The goal of inflammation is to respond to the stimuli and restore balance. Often, this includes eliminating the cause of tissue injury, clearing out necrotic or dead cells, and starting tissue repair.
There are three main types of inflammation: acute inflammation, which lasts several days; subacute inflammation, which lasts from 2 to 6 weeks; and finally, chronic inflammation, which can last for months or even years.
The inflammatory process can be caused by external triggersand internal triggers. External triggers include pathogens, such as bacteria, viruses, and fungi; but also environmental triggers like allergens, toxins, and irritants. On the other hand, the most important internal trigger is cellular injury.
Let’s start with a bit of physiology. The body responds to a trigger with two distinct mechanisms; the vascular response and the cellular response. First, let’s focus on the vascular response.
The vascular response involves changes to the microcirculation in the capillaries, arterioles, and venules. The initial response is transient vasoconstriction of local blood vessels, followed rapidly by vasodilation, caused by nitric oxide released from endothelial cells as well as other chemical mediators. Vasodilation increases blood flow to the site of injury, causing redness and warmth. Next, there’s increased permeability of the capillaries, which makes a protein-rich fluid, called inflammatory exudate, to leak into the interstitial space. Less proteins in the capillaries means there’s a decrease in capillary osmotic pressure; and, at the same time, more proteins in the interstitial space cause an increase in interstitial osmotic pressure.
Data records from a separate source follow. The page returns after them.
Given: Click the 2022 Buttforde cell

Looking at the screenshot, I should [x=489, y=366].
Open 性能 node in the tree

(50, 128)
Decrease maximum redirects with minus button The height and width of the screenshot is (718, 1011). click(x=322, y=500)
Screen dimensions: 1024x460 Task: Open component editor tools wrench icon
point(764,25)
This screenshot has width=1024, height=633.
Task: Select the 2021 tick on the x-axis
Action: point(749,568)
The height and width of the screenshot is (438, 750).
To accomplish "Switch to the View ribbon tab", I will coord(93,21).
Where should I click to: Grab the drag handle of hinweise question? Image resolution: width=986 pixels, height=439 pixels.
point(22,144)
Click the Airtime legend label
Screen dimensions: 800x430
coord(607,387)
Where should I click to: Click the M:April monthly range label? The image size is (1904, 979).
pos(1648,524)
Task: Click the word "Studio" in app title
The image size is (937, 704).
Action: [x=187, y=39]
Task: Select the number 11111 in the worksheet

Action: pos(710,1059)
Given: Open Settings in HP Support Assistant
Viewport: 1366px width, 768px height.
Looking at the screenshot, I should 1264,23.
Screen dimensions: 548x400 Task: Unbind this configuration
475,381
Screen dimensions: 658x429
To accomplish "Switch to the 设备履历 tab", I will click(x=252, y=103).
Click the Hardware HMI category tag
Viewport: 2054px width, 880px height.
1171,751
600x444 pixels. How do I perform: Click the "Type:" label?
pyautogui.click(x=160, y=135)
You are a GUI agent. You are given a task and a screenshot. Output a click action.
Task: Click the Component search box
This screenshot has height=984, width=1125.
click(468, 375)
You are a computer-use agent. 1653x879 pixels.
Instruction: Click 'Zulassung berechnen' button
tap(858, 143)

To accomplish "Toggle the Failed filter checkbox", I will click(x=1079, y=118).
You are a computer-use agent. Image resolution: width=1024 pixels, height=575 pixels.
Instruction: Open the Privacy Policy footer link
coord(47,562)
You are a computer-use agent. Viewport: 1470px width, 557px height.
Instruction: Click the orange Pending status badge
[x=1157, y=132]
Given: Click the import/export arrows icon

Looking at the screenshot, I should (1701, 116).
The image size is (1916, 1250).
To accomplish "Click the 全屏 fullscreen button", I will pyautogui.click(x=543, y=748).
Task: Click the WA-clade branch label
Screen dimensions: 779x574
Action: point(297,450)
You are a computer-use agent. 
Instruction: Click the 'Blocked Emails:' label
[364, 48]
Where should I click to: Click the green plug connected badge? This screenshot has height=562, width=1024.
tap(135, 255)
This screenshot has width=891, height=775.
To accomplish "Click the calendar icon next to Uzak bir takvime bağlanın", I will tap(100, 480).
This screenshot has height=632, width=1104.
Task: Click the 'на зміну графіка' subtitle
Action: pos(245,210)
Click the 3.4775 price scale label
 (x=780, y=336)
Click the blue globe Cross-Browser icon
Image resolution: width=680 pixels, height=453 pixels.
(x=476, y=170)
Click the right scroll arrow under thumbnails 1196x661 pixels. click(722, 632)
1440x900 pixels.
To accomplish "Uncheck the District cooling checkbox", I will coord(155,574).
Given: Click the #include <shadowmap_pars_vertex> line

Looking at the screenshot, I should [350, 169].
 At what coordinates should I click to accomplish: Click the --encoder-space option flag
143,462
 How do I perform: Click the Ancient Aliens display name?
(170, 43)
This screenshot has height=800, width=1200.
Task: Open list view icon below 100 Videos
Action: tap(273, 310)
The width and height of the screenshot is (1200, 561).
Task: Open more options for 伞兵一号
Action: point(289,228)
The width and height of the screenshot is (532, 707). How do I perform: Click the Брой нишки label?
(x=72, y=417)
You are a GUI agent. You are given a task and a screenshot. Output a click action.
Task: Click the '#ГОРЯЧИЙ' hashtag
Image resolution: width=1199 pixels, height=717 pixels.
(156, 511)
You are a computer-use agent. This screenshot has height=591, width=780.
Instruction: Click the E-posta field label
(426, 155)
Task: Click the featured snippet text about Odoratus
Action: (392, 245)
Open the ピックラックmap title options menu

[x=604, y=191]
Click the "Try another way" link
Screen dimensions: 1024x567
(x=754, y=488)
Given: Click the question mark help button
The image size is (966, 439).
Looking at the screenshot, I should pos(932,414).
This osmotic pressure imbalance draws even more fluid from the capillaries into the interstitial space, resulting in local swelling.
During this time, there’s an ongoing cellular response. While waiting for backup, tissue macrophages engulf and digest invading pathogens in a process called phagocytosis, and release inflammatory mediators, like histamine, kinins, prostaglandins, leukotriene, and cytokines. These inflammatory mediators signal other immune cells that there’s an ongoing fight in the body. In response, other leukocytes come and join the fight. The first type of leukocytes that come to the rescue are neutrophils, which squeeze through the gaps between the endothelial cells and leak into the surrounding tissue. This process is called extravasation. Neutrophils reach the inflammation site in 6 to 12 hours, where they immediately start to phagocytose invading pathogens, foreign substances, and dead cells. Next, there are monocytes, which reach the site of inflammation during the next 3 to 7 days, where they transform into macrophages.
Macrophages, as well as other immune cells like dendritic cells and naive B cells, can also act as antigen presenting cells, or APCs for short. This means that after they digest the pathogen, they take a fragment of it, called an antigen, and present it on their surface. When antigens are presented, that alerts T helper lymphocytes, which release a load of cytokines to attract other types of immune cells, including cytotoxic T lymphocytes and natural killer cells. T helper cells also activate naive B cells to rapidly multiply and differentiate into plasma cells, which secrete antibodies that can neutralize the pathogen.